Raised in Brasilia, Brazil, a city designed as a modernist utopia by architect Oscar Niemeyer and urban planner Lucio Costa, Clarissa Tossin (b. 1973) focuses on the failures of modernity and globalism in her work, and combines sculpture, performance, video, and photography to examine the impact of cultural and economic exchange. Her recent work previews a dystopic future shaped by the impact of globalism on the natural landscape, such as Amazonis Planitia #1, a multimedia work that includes a suspended, rotating “planet” woven from strips of Amazon.com delivery boxes and a satellite image of Mars, along with two glossy NASA satellite photos depicting a smooth plain on Mars named for the rain forest. All that You Touch, You Change, and The Only Lasting Truth is Change are spherical sculptures that resemble melting, molting globes, and Future Fossil Study is a sculpture of manmade non-biodegradable materials and recycled plastics from the artist’s own waste forming the strata of a future geologic sedimentation.

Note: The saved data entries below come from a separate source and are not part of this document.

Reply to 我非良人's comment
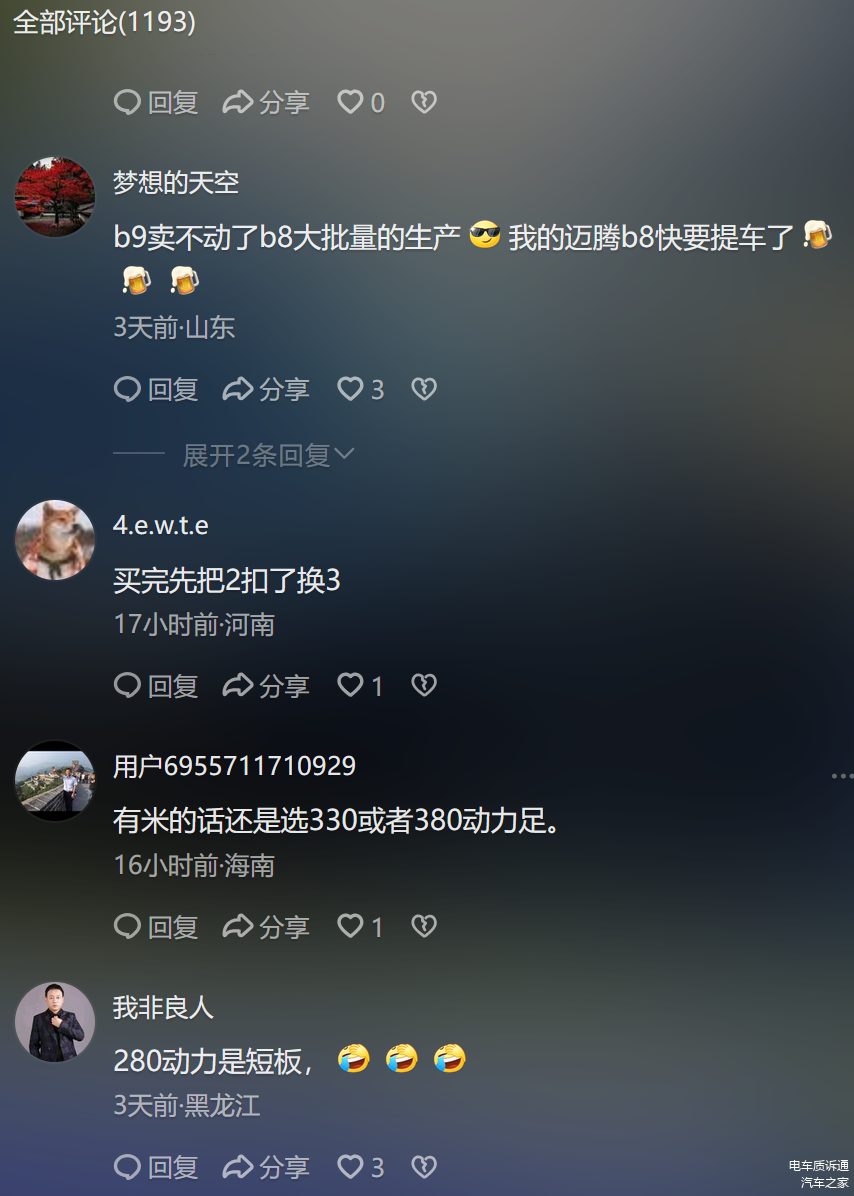The image size is (854, 1196). pyautogui.click(x=156, y=1166)
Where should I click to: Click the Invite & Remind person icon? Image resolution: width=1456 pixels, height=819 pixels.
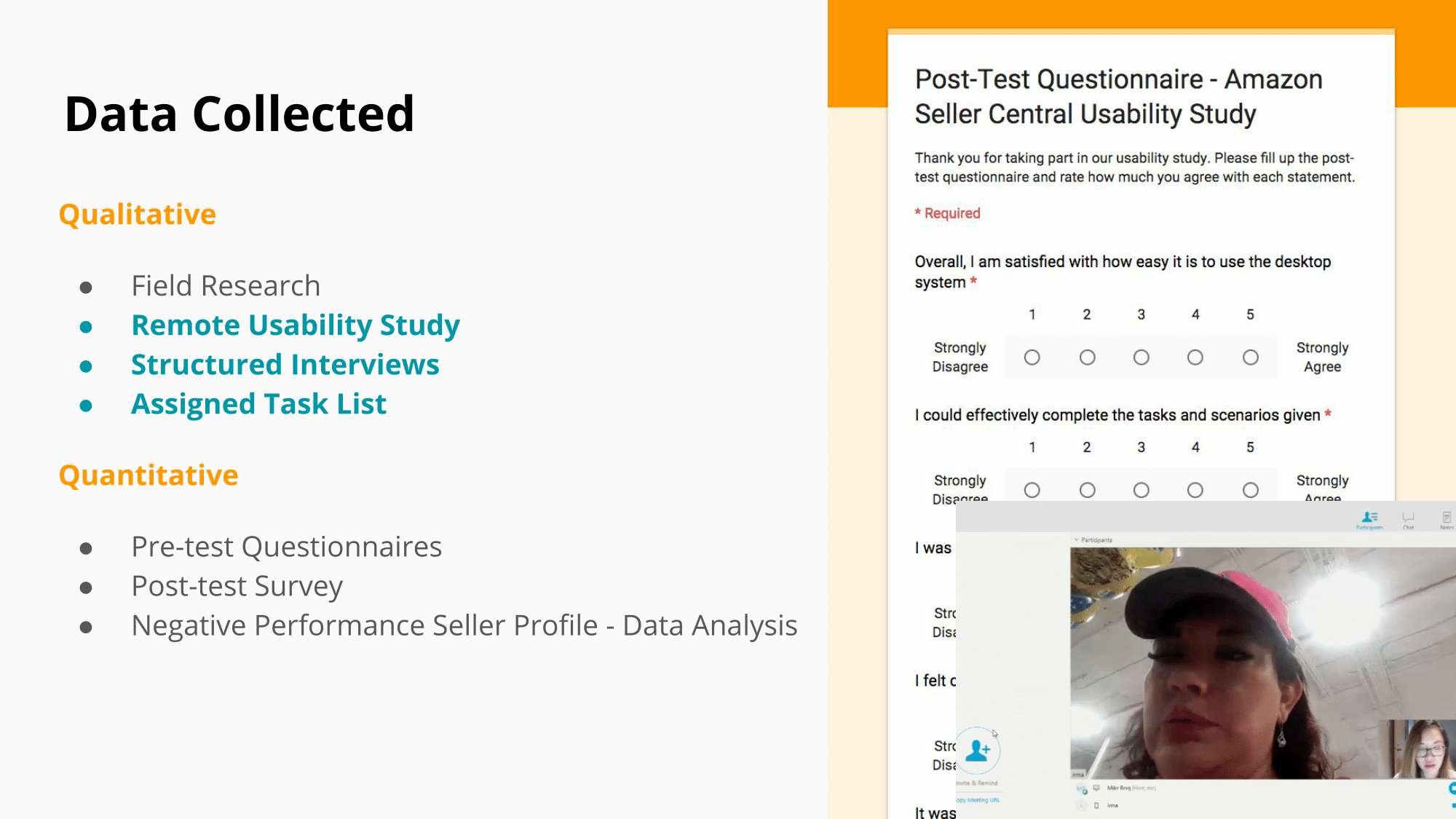[978, 750]
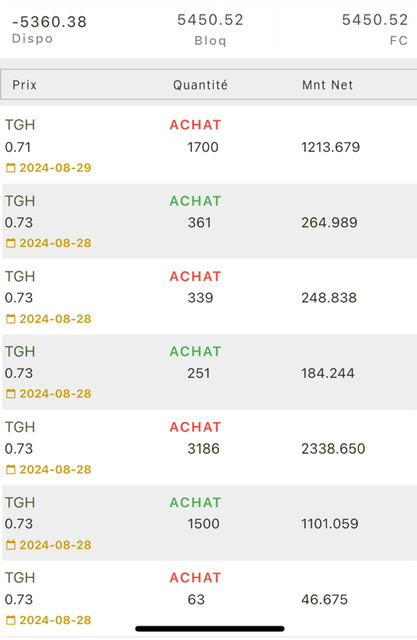Tap calendar icon in 1500 quantity row

(x=11, y=545)
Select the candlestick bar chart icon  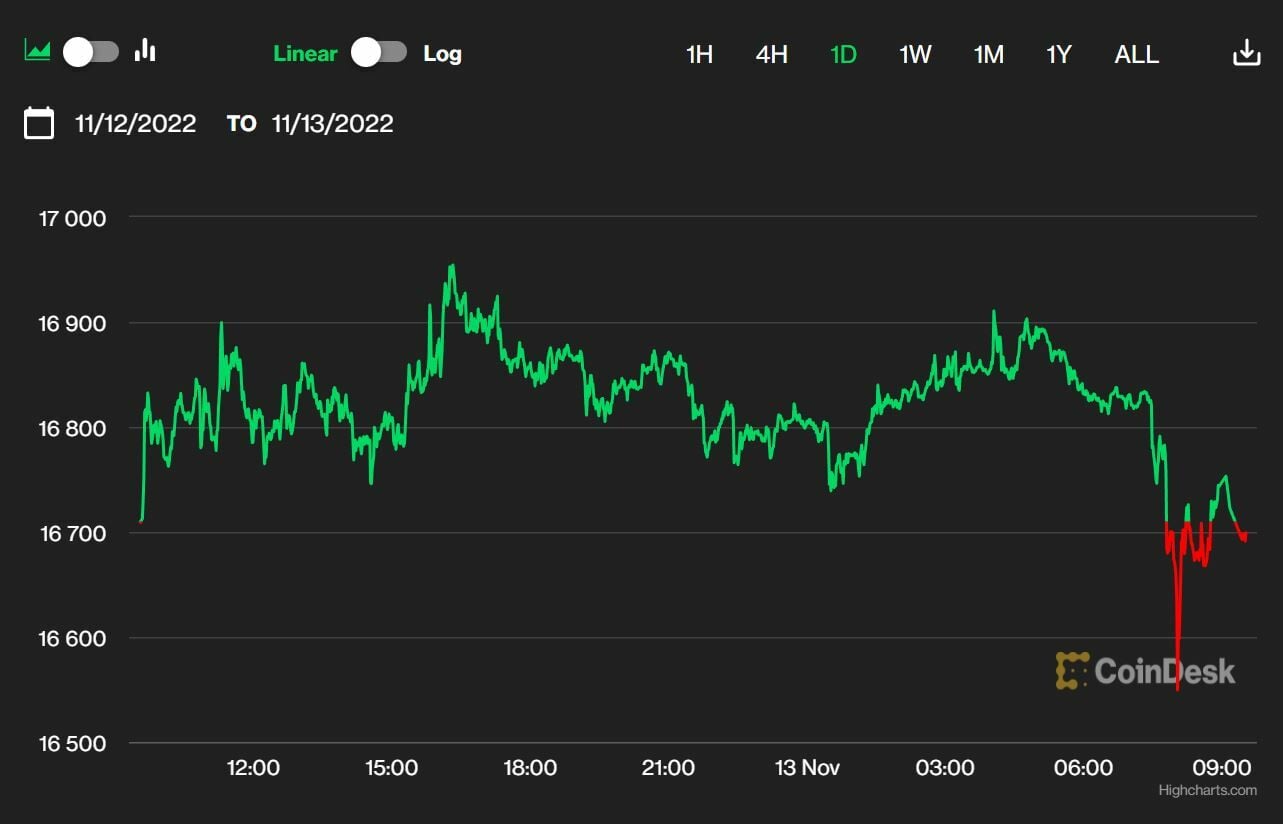(x=146, y=51)
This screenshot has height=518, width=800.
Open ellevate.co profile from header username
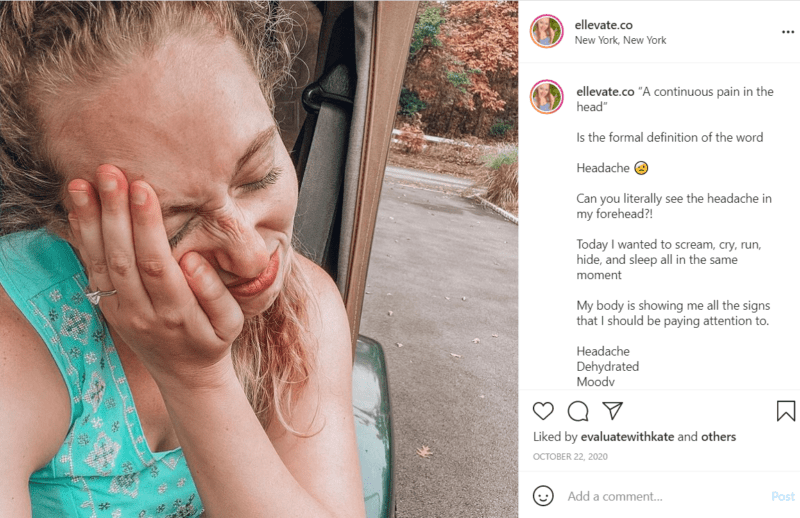(604, 24)
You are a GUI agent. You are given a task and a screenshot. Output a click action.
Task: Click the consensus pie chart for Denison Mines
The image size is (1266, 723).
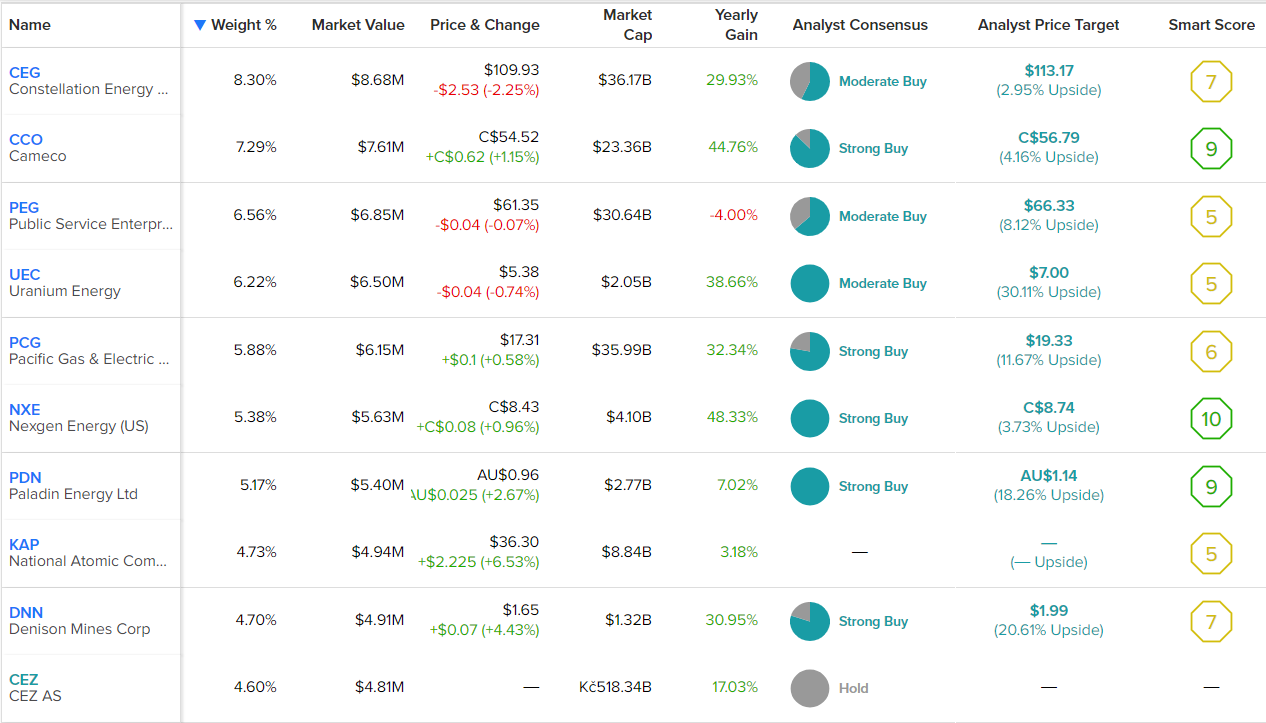click(809, 621)
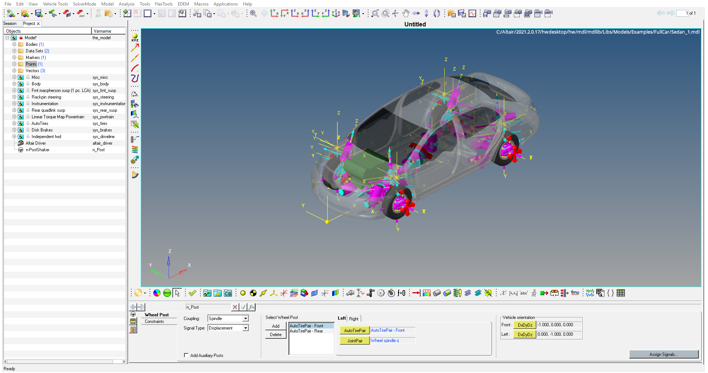The height and width of the screenshot is (373, 708).
Task: Click the zoom magnifier icon in top toolbar
Action: tap(253, 14)
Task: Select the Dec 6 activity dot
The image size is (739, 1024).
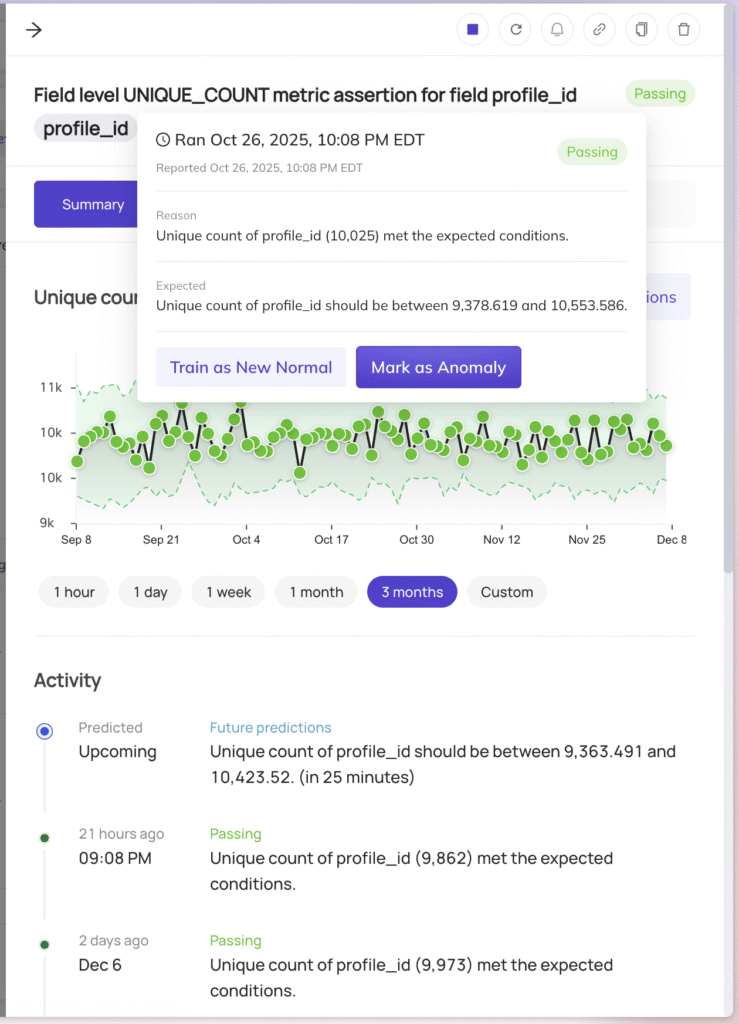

In Kaveri Raina’s (b. 1990) vibrant paintings, anxious, yet familiar shapes teeter across the surface, amorphous but present. Her forms hover in space and collapse any distinctions between figure and ground, landscape and portrait, and abstraction and representation. Using permeable materials like woven burlap and canvas, Raina paints on both sides of the surface, playing with saturation and texture, molding color like clay. Drawing on the colors from the past, specifically familiar to her childhood in New Delhi, India, she uses a jewel-like palette to create vivid combinations and patterns.

Rebecca Shore (b. 1956) has long explored pattern, ornamentation, trompe l’oeil, and shallow space, first in her quilts, and later in her meticulous paintings. In these recent works, dating from 2017-18, she draws on a vocabulary of ribbons, draped fabric, chains, and hoops, which are defined in part by their physical characteristics: floating, looping and twisting ribbons, taut and weighted chains, pleated, translucent fabric, and stiff hoops. These elements activate the backgrounds of her paintings, which feature bands of color and interlocking shapes derived from medieval manuscripts and architecture. Often alluding to the human body or face, they are at once serious and playful.


About the Artists

ektor garcía lives and works in Mexico and New York. He received a BFA from the School of the Art Institute of Chicago in 2014 and an MFA from Columbia University in 2016. The artist’s first solo presentation in New York, ektor garcía: cadena perpetua, is on view at SculptureCenter, New York, NY through July 29, 2019. Additional recent solo exhibitions include Cooper Cole, Toronto, Canada; Mary Mary, Glasgow, Ireland; Museum Folkwang, Essen, Germany; Visitor Welcome Center, Los Angeles, CA; and kurimanzutto, Mexico City, Mexico. Group exhibitions include LAXART, Los Angeles, CA; New Museum, New York, NY; Chicken Coop Contemporary, Portland, OR; Museo de Arte de Zapopan, Guadalajara, Mexico; and ACCA, Melbourne, Australia.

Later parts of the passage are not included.